Regarding the situation, a study done by Paris-Saclay University has pointed the finger at production methods used to supply the increasing demand for the cheese. About a century ago, cheesemakers discovered a strain of fungi that produced evenly-colored brie and Camembert cheeses. Prior to this, the cheeses were made from Penicillium biforme, which resulted in an array of colors, flavors, and aromas. Because this newly-found uniformity was desirable, it became the sole strain cheesemakers used for production.
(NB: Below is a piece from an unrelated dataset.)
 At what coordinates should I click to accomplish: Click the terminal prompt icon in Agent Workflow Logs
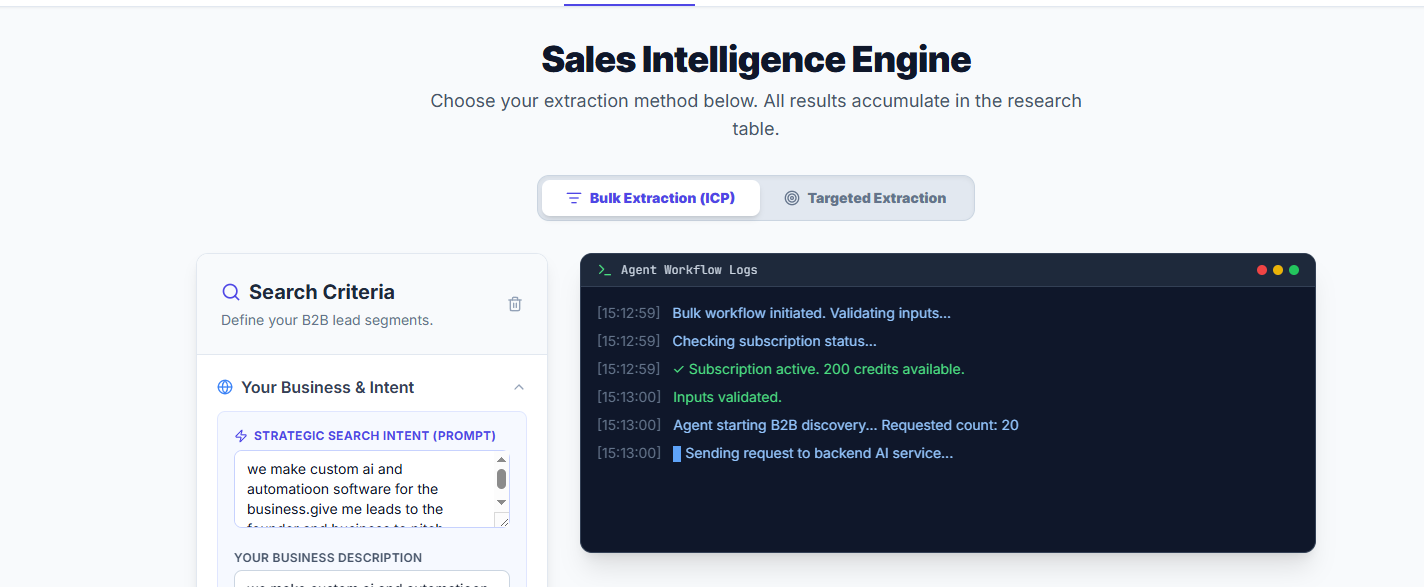point(604,270)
The problem is that Penicillium camemberti cannot reproduce on its own; instead, cheesemakers have to clone it. But, recently, the bacterium strain has developed mutations, making it harder to clone; thus, the supply has diminished drastically, putting not only Camembert in danger but brie and certain blues as well — although it appears that the former is particularly at risk.

What is Camembert?

Camembert is a soft cheese made from cow's milk that originated in Normandy and has been produced there since the 18th century. It's shaped into round discs and is covered with a white rind, which is further coated with an ivory mold. Ideally, the cheese is enjoyed at room temperature — at which point, it begins to 'weep' or gradually droop and melt, giving it an enticing look that begs to be slathered on a chunk of fresh baguette with ham and arugula.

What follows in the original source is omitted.